Each user can have different settings. When you import users from the Active Directory it reads (by default) their mobile number from the Active Directory as the primary number to authenticate against. You can set backup numbers if required. If a user has a mobile number they are enabled by default. When importing you can set which MFA method the user will use, and you can install the MFA portal so the user can change their own settings if you want (outside the scope of this blog).
By now you have Azure MFA configured, the MFA server installed on-premises (it will need port 443 access to Azure to complete the authentication) and users set up in the MFA server. The MFA server is also configured to act as a RADIUS endpoint for your VPN service. If you install more than one MFA server for load balancing and HA, ensure that each MFA server is selected on the Multi-Factor Auth Servers tab on the RADIUS settings – this starts the MFA RADIUS service on each selected machine.
Before you configure VPN, final step here is to test the user. From the Users area on the MFA server select a user and click Test. Authenticate as the user, username and password required for this test, and then press # after answering the phone. Try out the SMS or text message form factor for authentication as well. To support the mobile app you need to install the users portal, the SDK and the mobile app web service – so thats for a different blog post.
Step 4: Configure RRAS VPN to Use Multi-Factor Authentication
Finally, change to your RRAS server. Before going any further, ensure that RRAS is working before MFA is enabled – you don’t want to troubleshoot MFA only to find it was RRAS not working in the first place! The RRAS server’s IP address must match the IP address listed under the RADIUS configuration in the MFA server.

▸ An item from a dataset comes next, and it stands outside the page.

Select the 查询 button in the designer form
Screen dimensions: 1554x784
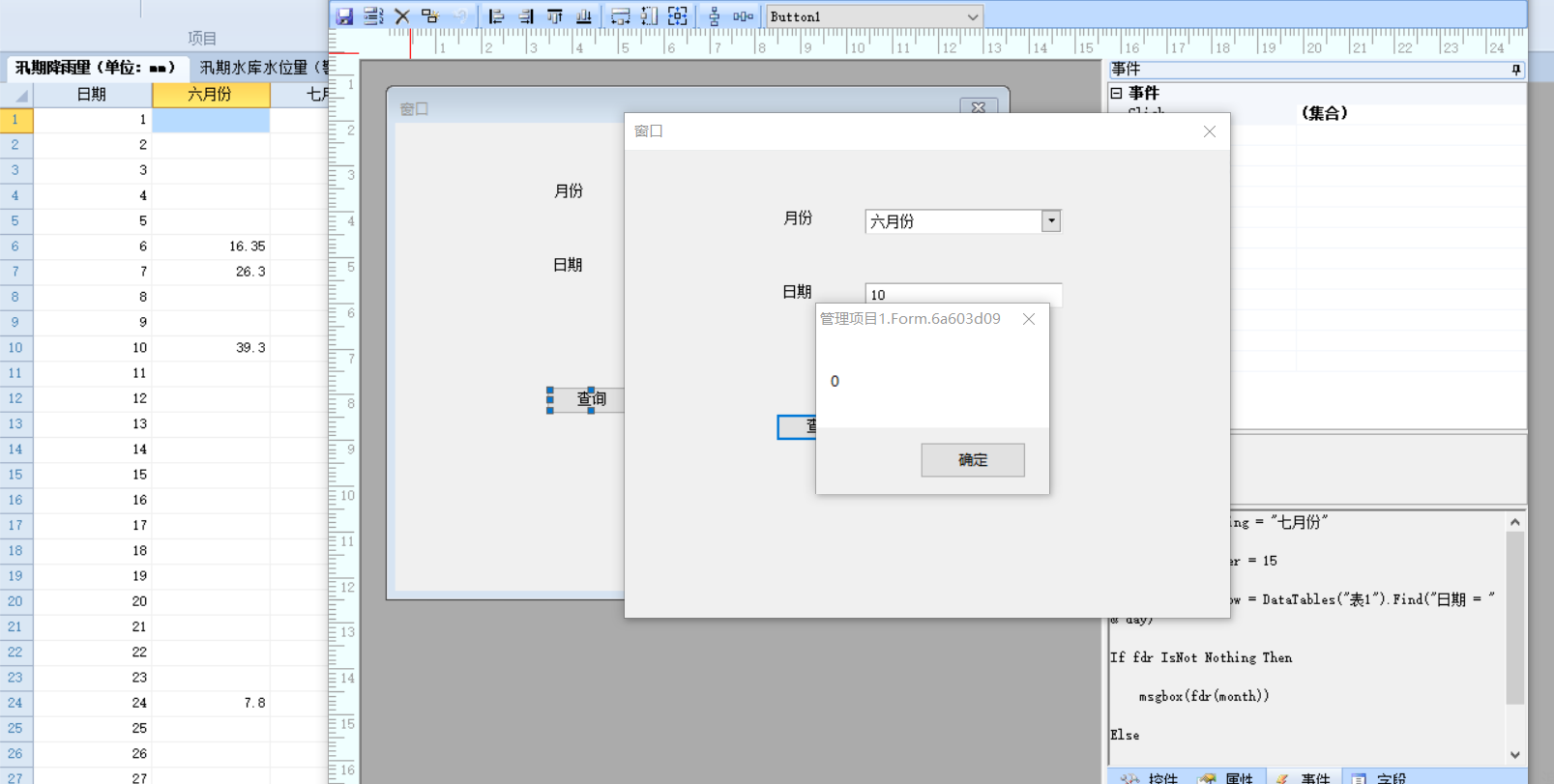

Right-click the RRAS server name in the Routing and Remote Access console. If you are setting up MFA for another type of VPN server then any that supports RADIUS will do. In the server properties, select the Security tab and change the Authentication provider to RADIUS Authentication (it was probably Windows Authentication).
Click Configure to the right of this drop-down and click Add:
Enter the IP address of your MFA server, repeating the Add process if you have more than one MFA server configured. Enter the shared secret that you used when setting up the MFA server and ensure that the timeout is set to 60 seconds. This is an important setting. When the user connects to the VPN server, the timeout needs to exceed the time it will take for the users phone to ring, listen the the greeting, enter the PIN (optionally) and press #. One minute should be enough to do this. After one minute the RRAS VPN server will automatically fail authentication, so the user has one minute to complete the second factor authentication on their phone.
You should now be able to dial into your VPN and authenticate with your username and password. Once you succeed with this, the MFA authentication starts and the call will arrive on your phone:
You can get the graphic as a vCard from http://1drv.ms/1xXCA01. Download this vCard, save it to your contacts and when you sync your contacts to your phone, your phone will tell you the Microsoft Phone Auth service is calling. You could change the name and graphic to suit, just make sure the number matches the CallerID setting in Azure MFA.
Whilst you are waiting for the call the arrive, and before you accept the auth request, the VPN client appears to pause:
Once you complete the auth, the VPN session starts up. If the call and time to answer exceeds 60 seconds, then consider increasing the RADIUS timeout on the VPN server.
Finally, and this will be a different blog post, you might want to offer the user a portal they can go to to change their settings such as updating phone number and changing mode of authentication etc. But this is off topic for this post. Later posts will cover using this MFA server integrated with AD FS and OWA as well.